Within Lhasa, everyone waited for the second shoe to drop. The Dalai Lama’s inner circle was divided about the protests. Trying to win the Dalai Lama’s support, the Chinese troops did not clear the demonstrators from around his residence.

On March 12, as many as 15,000 women gathered at the foot of the Potala to protest the Chinese occupation, part of several days of demonstrations renouncing the Seventeen Point agreement.

Inside the Norbulingka, the Dalai Lama found himself in a difficult position. The Chinese forces were restrained in part because they held out hope that the Dalai Lama would oppose the demonstrations, but to do so would put an end to Tibetan hopes for independence. If he came out in support of the demonstrators, he feared a bloodbath. But delay was only possible for so long.
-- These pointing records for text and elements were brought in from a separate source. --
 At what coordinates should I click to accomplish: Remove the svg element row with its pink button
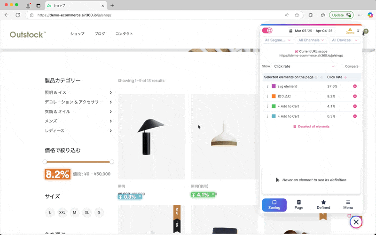tap(355, 86)
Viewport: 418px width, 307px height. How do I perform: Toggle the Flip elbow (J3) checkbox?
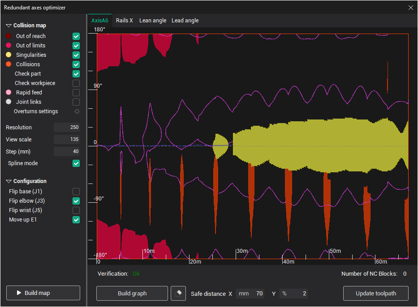point(76,201)
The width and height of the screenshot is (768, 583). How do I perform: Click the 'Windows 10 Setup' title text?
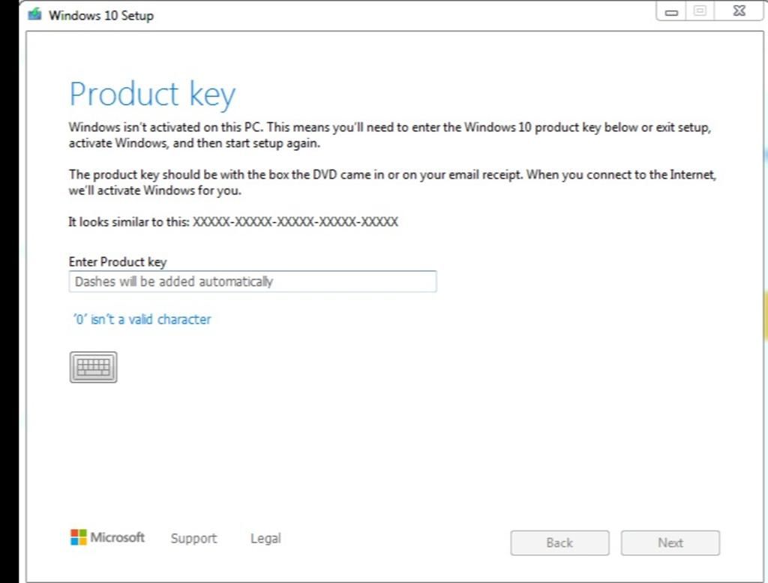(101, 15)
On the morning of March 17, it appeared time had run out. Chinese artillery shells landed near the Norbulingka, and the Dalai Lama decided to flee the city. He was a vital propaganda piece for the Chinese, but puzzlingly no precaution to prevent his escape seemed to have been taken. That evening, dressed in civilian clothes along with members of his entourage, the Dalai Lama fled the palace and the capital. He has yet to return.

In the days that followed, the worst fears were realized. Chinese troops and artillery spread throughout the city and engaged with Tibetan protesters. Five days of intensive fighting ended when Chinese forces broke through lines defending the Jokhang Temple and captured the seat of resistance on March 23. Leaders of the protests were arrested, including Pamo Kusang, who organized and led the women’s protests on March 12.

The Dalai Lama slipped, undetected, out of Tibet at the end of March and established a government in exile in India. His government estimates that more than 80,000 Tibetans died in the uprising, though it is impossible to confirm those reports.

This Week in China’s History is a weekly column.